Tari Gambyong dan Asal usulnya
Tari Gambyong merupakan tarian tradisional khas Jawa Tengah yang telah ada sejak dulu. Konon, Tari Gambyong
tercipta dari nama Gambyong, seorang penari yang hidup pada zaman
Kesunanan Surakarta berada di bawah pemerintahan Sinuhun Paku Buwono
keenam sekitar tahun 1800-an. Di Surakarta, Gambyong dikenal sebagai sosok wanita yang cantik jelita.
Begitu
cantiknya paras Gambyong, nama sang penari itu terkenal hingga ke
lingkungan Kesunanan Surakarta. Atas permintaan Sinuhun Paku Buwono
keenam, Gambyong ketika itu pernah mengadakan pertunjukan di lingkungan
Kesunanan Surakarta. Sejak saat itulah, tarian yang dimainkan oleh
Gambyong itu dikenal dengan nama Tari Gambyong.
Awalnya,
Tari Gambyong hanya dimainkan di lingkungan Kesunanan Surakarta
sebagai pertunjukan hiburan bagi Sinuhun Paku Buwono keenam dan tari
penyambutan ketika ada tamu kehormatan berkunjung ke Kesunanan
Surakarta.
Namun
seiring dengan perkembangan jaman, tarian ini juga dimainkan sebagai
hiburan pertunjukan bagi masyarakat luas. Biasanya, tari Gambyong
dimainkan ketika warga Jawa Tengah menyelenggarakan pesta pernikahan
adat. Sebagai promosi budaya Jawa Tengah, Gambyong juga seringkali
dimainkan di beberapa daerah selain Surakarta, seperti di Jakarta dan
lain-lain.
Seperangkat gamelan Jawa yang terdiri dari gong, gambang, kendang, serta kenong menjadi musik pengiring pertunjukan Tari Gambyong.

Tujuan 1.
Menurut teks tentang Tari Gambyong, alat musik gamelan Jawa apa saja yang mengiringi pertunjukan tarian itu?
Tujuan 2.
Tulis ulang tanpa perubahan bagian teks tentang Tari Gambyong mulai dari "Tari Gambyong dan" sampai dengan "yang cantik jelita.", termasuk kata-kata penutup itu.
Jawablah hanya berdasarkan teks ini.

Cuplikan Baris.
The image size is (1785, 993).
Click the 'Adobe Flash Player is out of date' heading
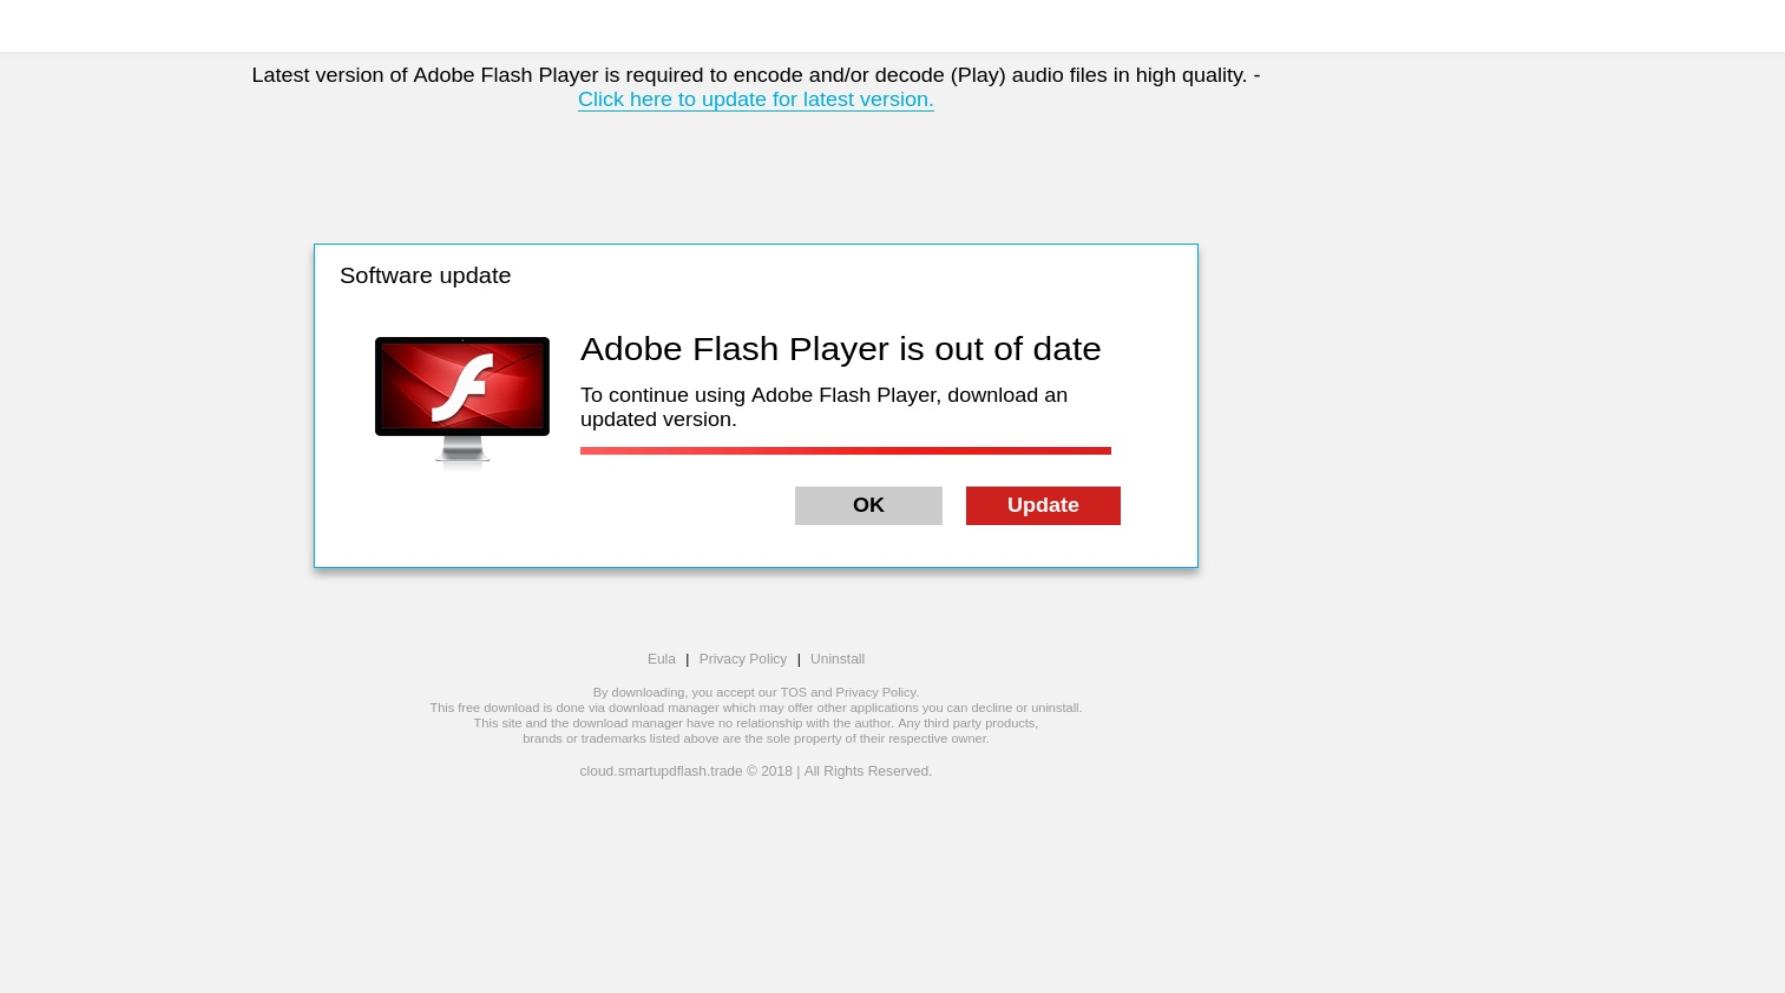click(840, 348)
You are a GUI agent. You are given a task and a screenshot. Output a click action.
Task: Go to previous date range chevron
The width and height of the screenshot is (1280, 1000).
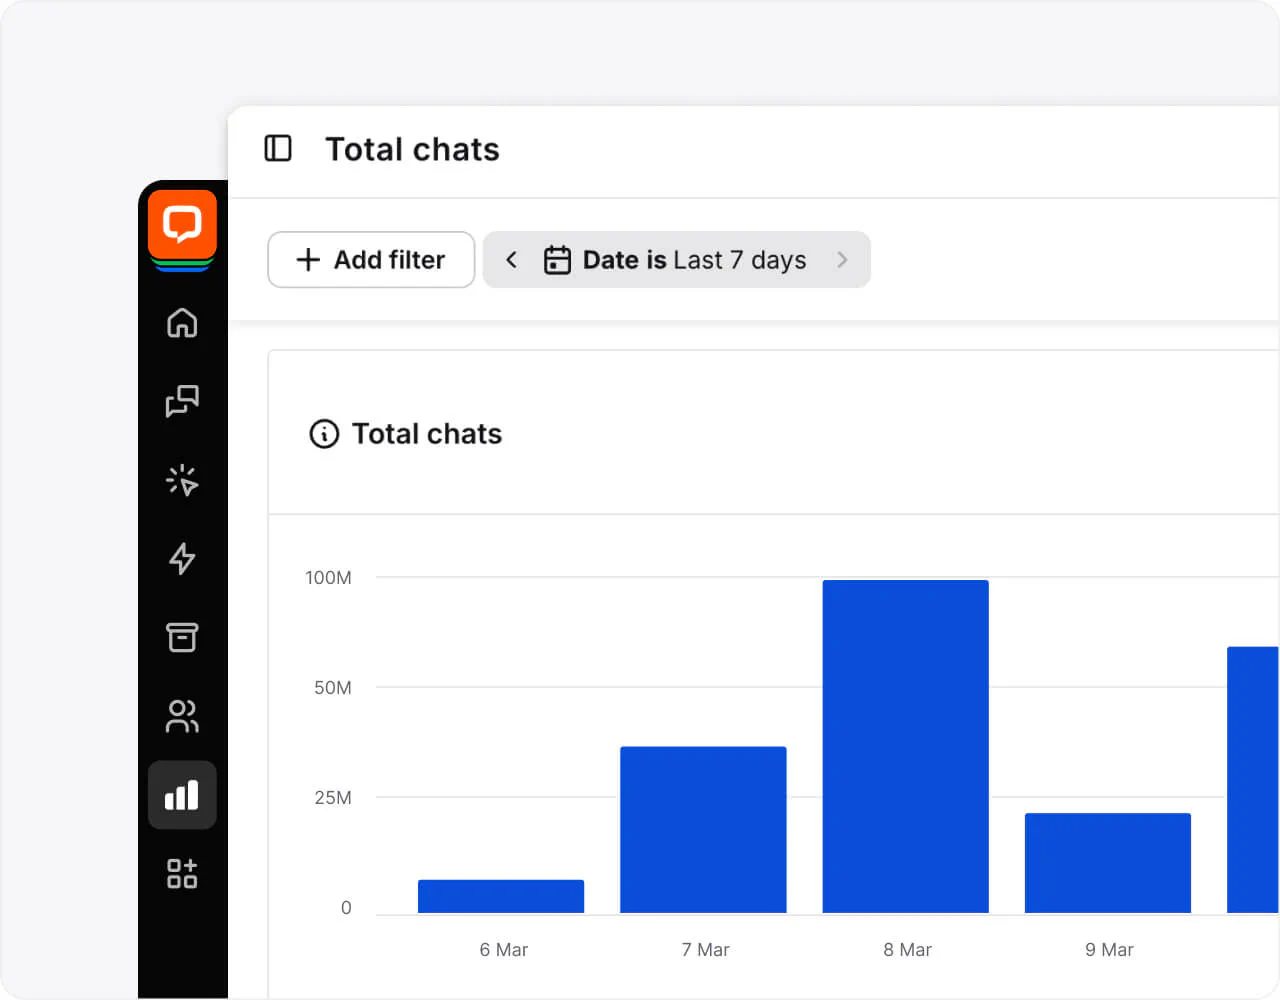pyautogui.click(x=511, y=260)
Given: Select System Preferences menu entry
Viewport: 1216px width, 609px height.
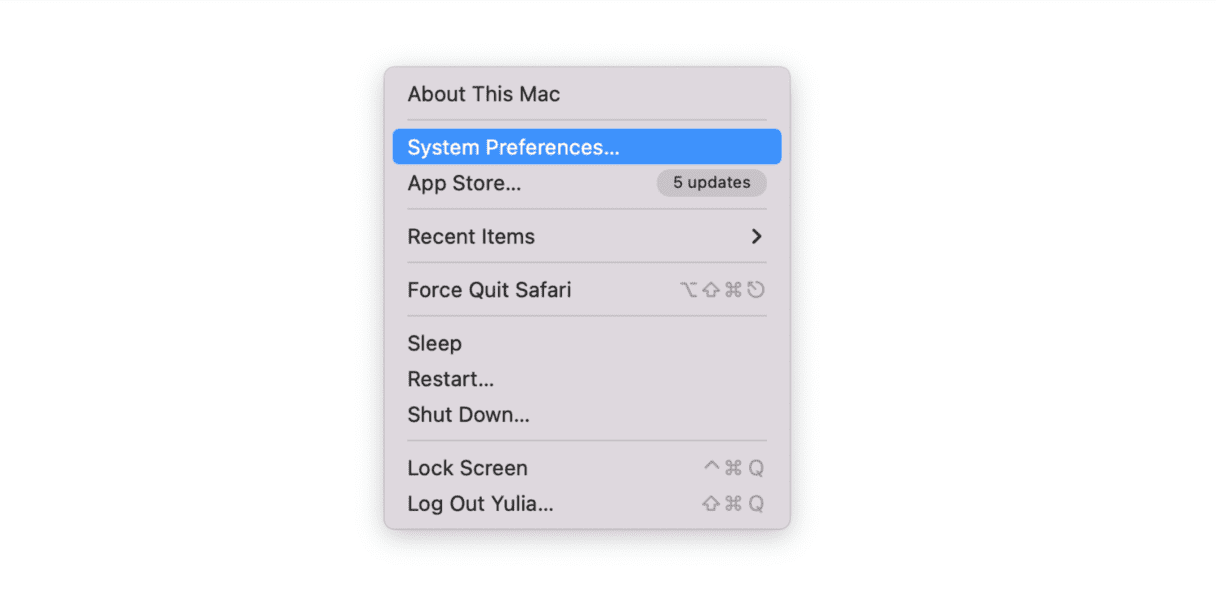Looking at the screenshot, I should tap(513, 147).
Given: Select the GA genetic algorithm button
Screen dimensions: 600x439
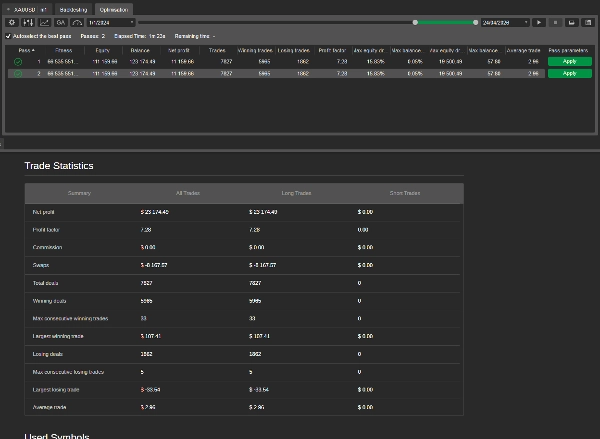Looking at the screenshot, I should coord(61,22).
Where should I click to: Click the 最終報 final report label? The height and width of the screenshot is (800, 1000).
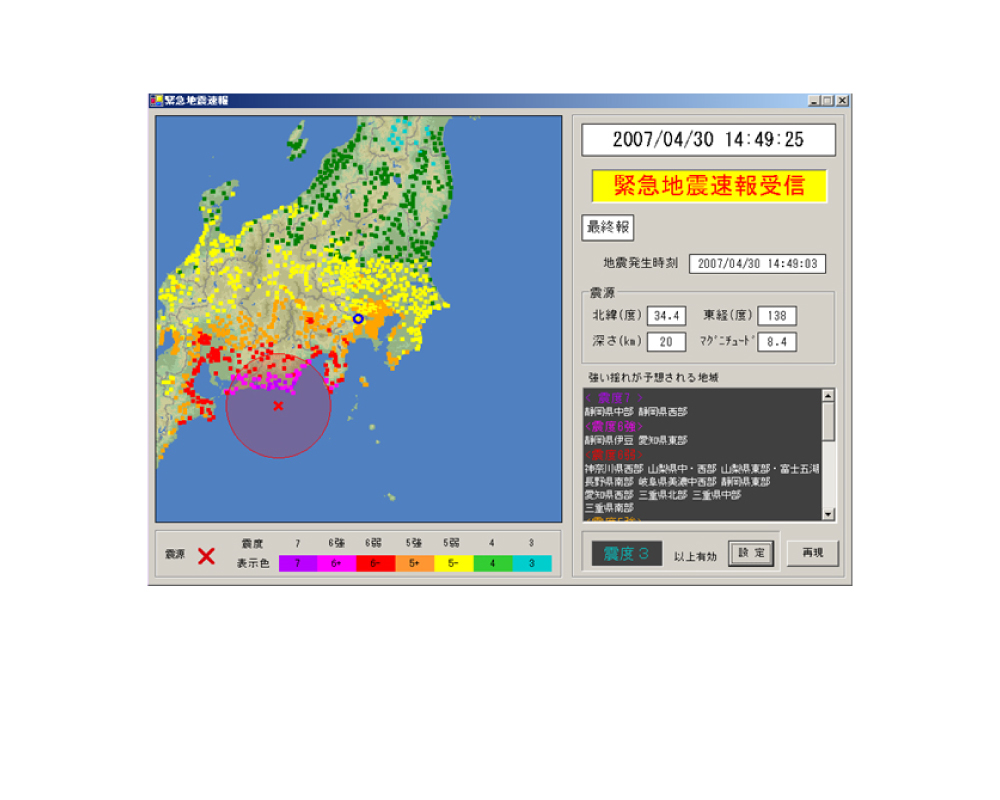pos(608,227)
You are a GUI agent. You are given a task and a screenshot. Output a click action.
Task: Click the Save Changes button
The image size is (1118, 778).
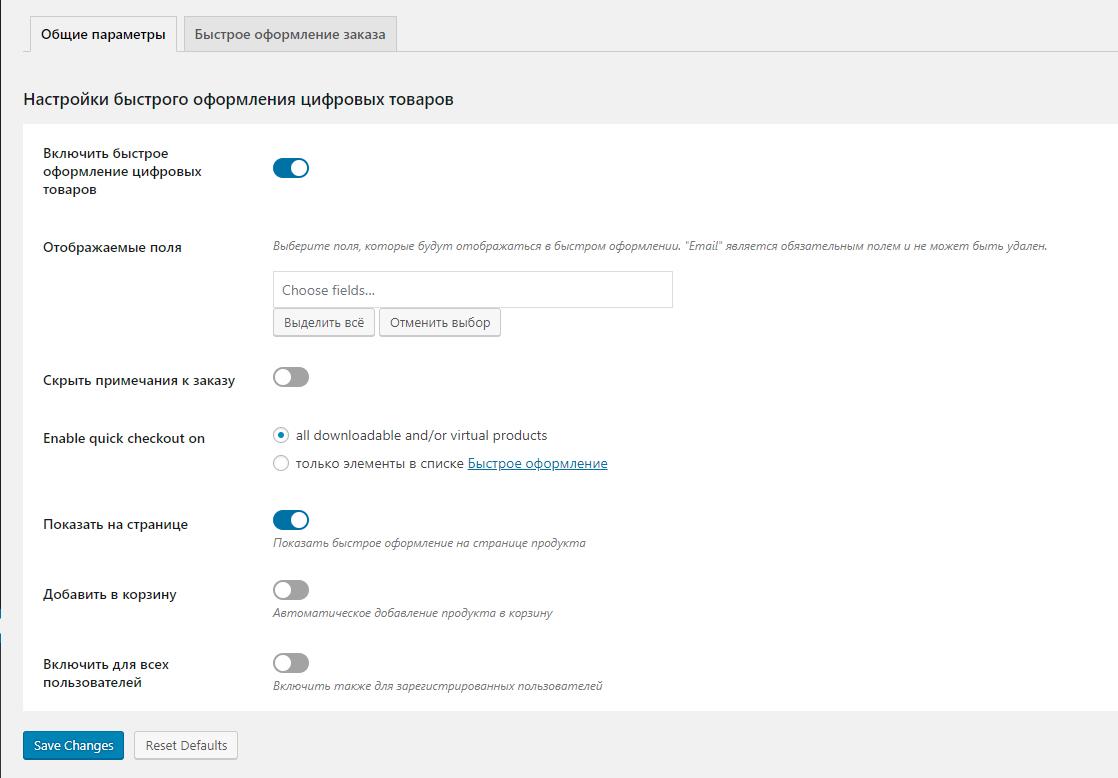click(x=73, y=745)
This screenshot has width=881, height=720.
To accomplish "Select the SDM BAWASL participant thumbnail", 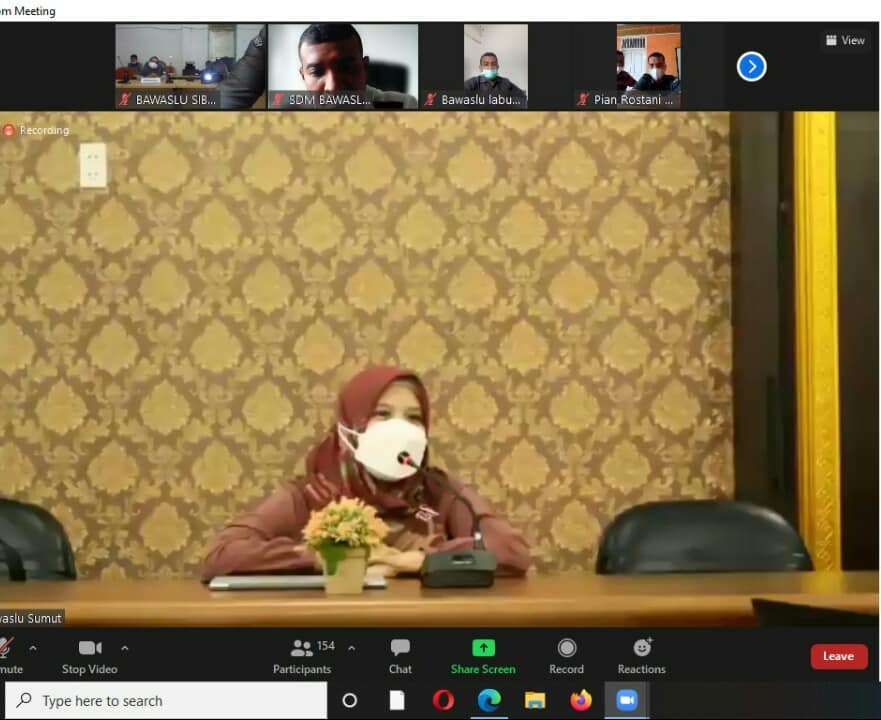I will [343, 66].
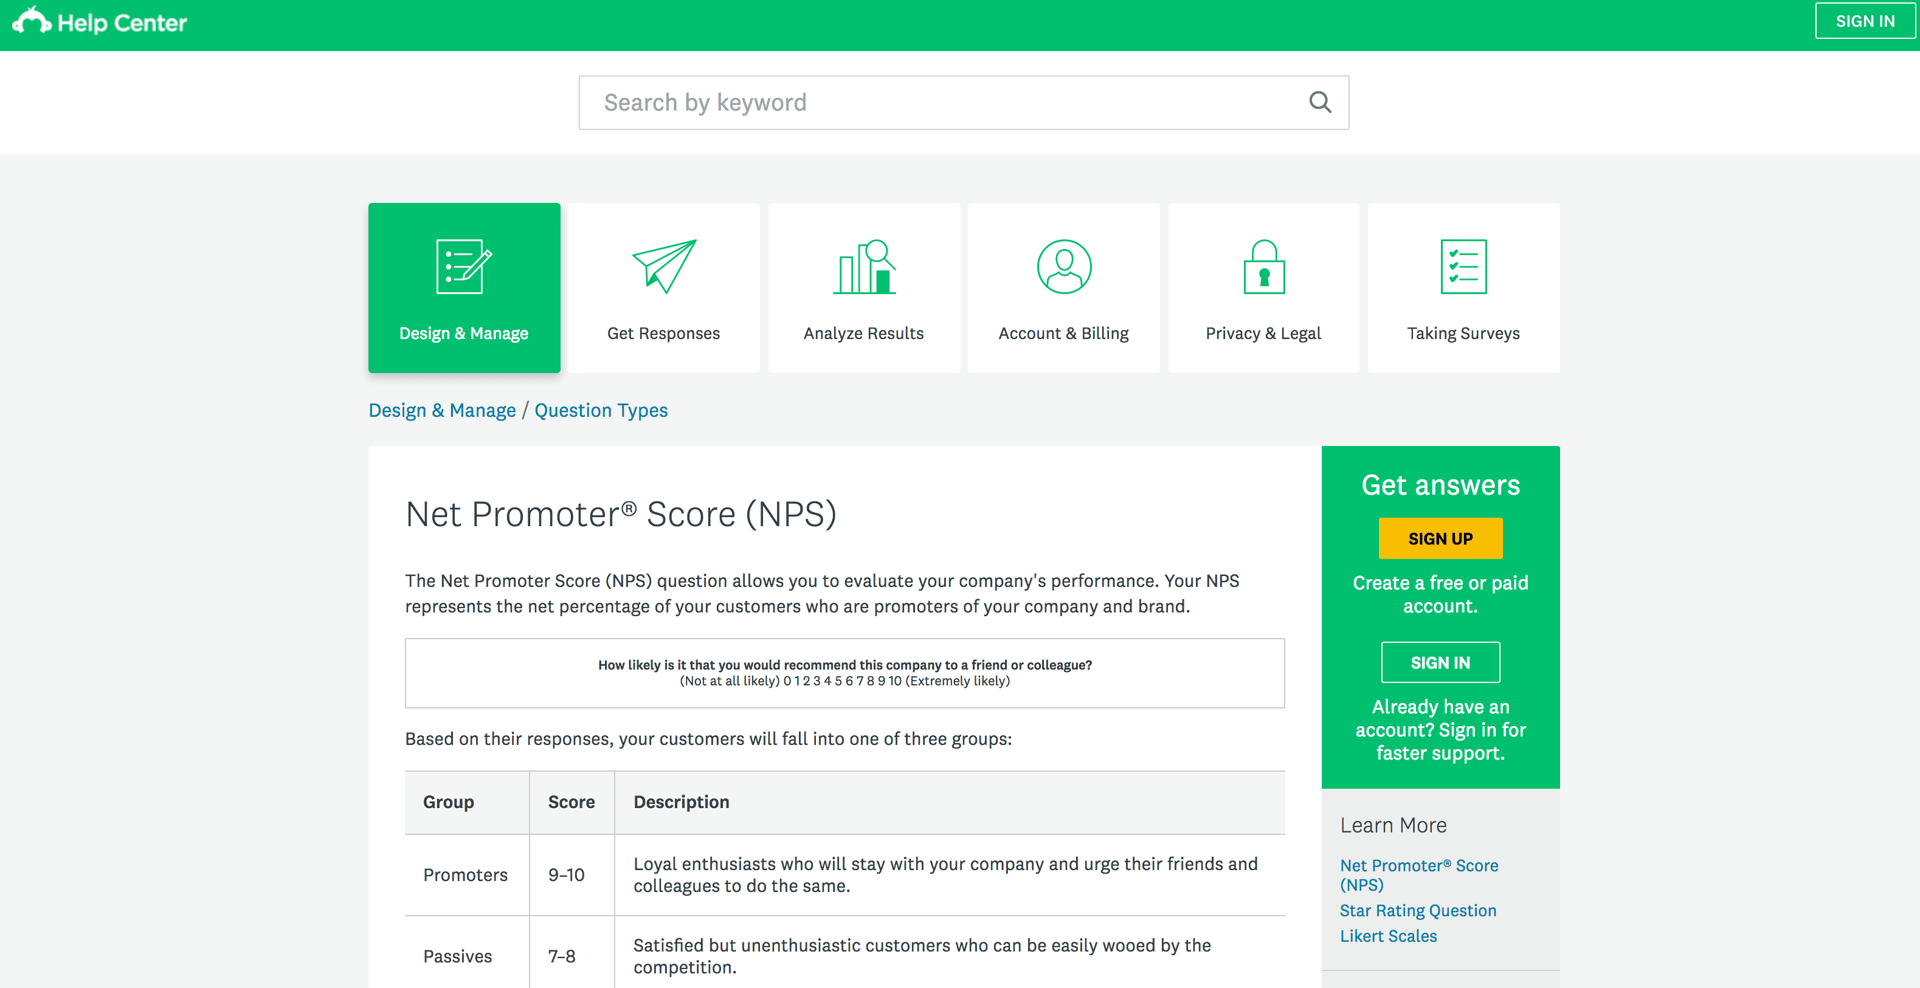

Keluaran yang Diharapkan 1.
Gong, gambang, kendang, dan kenong.

Keluaran yang Diharapkan 2.
Tari Gambyong dan Asal usulnya
Tari Gambyong merupakan tarian tradisional khas Jawa Tengah yang telah ada sejak dulu. Konon, Tari Gambyong
tercipta dari nama Gambyong, seorang penari yang hidup pada zaman
Kesunanan Surakarta berada di bawah pemerintahan Sinuhun Paku Buwono
keenam sekitar tahun 1800-an. Di Surakarta, Gambyong dikenal sebagai sosok wanita yang cantik jelita.